Posts Tagged ‘éternel’

Île (Marie Noël)

Posted by arbrealettres sur 24 mai 2023




    
Île

Solitude au vent, ô sans pays, mon Île,
Que les barques de loin entourent d’élans
Et d’appels, sous l’essor gris des goélands,
Mon Île, mon lieu sans port, ni quai, ni ville,

Mon Île où s’élance en secret la montagne
La plus haute que Dieu heurte du talon
Et repousse… Ô Seule entre les aquilons
Qui n’a que la mer farouche pour compagne.
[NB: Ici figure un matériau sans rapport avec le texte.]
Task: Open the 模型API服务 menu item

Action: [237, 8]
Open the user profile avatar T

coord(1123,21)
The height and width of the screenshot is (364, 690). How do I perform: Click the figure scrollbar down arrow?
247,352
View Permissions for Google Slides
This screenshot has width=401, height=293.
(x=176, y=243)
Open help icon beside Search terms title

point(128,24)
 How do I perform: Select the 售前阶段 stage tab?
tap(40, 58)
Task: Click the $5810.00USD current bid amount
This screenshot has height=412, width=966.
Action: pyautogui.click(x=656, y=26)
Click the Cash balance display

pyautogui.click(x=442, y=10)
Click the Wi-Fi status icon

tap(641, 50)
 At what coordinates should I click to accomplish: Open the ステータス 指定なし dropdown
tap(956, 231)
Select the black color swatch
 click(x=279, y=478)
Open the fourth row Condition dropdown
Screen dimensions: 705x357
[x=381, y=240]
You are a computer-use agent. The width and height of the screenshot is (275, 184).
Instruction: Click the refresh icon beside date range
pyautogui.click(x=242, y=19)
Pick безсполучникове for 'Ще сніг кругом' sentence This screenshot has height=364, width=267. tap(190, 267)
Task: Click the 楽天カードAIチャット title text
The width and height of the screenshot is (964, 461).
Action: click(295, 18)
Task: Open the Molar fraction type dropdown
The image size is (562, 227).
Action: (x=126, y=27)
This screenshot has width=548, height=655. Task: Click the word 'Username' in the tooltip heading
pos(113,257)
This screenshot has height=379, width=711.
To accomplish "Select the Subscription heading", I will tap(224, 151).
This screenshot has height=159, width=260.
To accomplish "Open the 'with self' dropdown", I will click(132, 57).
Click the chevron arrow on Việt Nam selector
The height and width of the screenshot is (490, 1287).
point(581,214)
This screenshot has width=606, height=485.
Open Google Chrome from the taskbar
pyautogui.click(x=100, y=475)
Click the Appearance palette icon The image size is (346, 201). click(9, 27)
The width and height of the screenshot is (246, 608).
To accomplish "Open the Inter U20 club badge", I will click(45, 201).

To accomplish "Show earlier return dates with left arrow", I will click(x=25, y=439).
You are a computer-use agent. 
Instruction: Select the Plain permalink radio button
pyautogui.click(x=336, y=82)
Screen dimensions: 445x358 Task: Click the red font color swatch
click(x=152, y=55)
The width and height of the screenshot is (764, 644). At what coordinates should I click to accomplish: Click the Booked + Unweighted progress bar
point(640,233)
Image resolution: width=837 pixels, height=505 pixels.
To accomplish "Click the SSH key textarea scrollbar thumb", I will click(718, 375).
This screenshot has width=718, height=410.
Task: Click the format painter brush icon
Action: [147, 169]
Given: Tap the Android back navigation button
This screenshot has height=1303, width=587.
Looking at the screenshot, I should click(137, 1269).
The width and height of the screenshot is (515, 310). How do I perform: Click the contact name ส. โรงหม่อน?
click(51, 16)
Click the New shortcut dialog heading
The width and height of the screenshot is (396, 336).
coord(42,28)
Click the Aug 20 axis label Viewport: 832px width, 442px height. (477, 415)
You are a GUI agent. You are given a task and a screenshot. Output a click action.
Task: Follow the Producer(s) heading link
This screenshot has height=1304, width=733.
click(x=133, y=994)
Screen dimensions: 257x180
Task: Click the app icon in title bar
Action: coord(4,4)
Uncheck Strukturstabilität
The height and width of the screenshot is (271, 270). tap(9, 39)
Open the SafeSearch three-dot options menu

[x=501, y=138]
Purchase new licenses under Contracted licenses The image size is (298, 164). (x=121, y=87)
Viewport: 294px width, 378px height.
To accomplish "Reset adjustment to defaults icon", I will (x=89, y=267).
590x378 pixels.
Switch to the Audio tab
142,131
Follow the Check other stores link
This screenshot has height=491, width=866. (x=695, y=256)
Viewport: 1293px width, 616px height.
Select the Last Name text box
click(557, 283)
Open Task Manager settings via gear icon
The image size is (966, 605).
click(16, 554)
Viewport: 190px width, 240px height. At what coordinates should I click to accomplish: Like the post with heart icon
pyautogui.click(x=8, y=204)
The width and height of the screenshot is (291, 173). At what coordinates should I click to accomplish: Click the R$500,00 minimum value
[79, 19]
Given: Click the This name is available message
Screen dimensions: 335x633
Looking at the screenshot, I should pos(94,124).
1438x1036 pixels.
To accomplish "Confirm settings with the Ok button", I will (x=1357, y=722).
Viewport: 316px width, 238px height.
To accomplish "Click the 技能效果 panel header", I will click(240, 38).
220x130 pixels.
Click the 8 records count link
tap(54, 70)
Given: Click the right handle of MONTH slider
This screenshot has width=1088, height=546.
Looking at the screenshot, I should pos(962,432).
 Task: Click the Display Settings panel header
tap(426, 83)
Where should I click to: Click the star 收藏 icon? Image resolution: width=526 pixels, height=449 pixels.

Temps où se plaint l’air en éternels préludes,
Mon Île où l’Amour me héla sur le bord
D’un chemin de cieux qui descendait à mort,
Espace où les vols se brisent, Solitude.

Solitude, Aire en émoi de Cœur immense
Qui sans cesse jette au large ses oiseaux,
Sans cesse au-dessus d’infranchissables eaux,
Sans cesse les perd, sans cesse recommence.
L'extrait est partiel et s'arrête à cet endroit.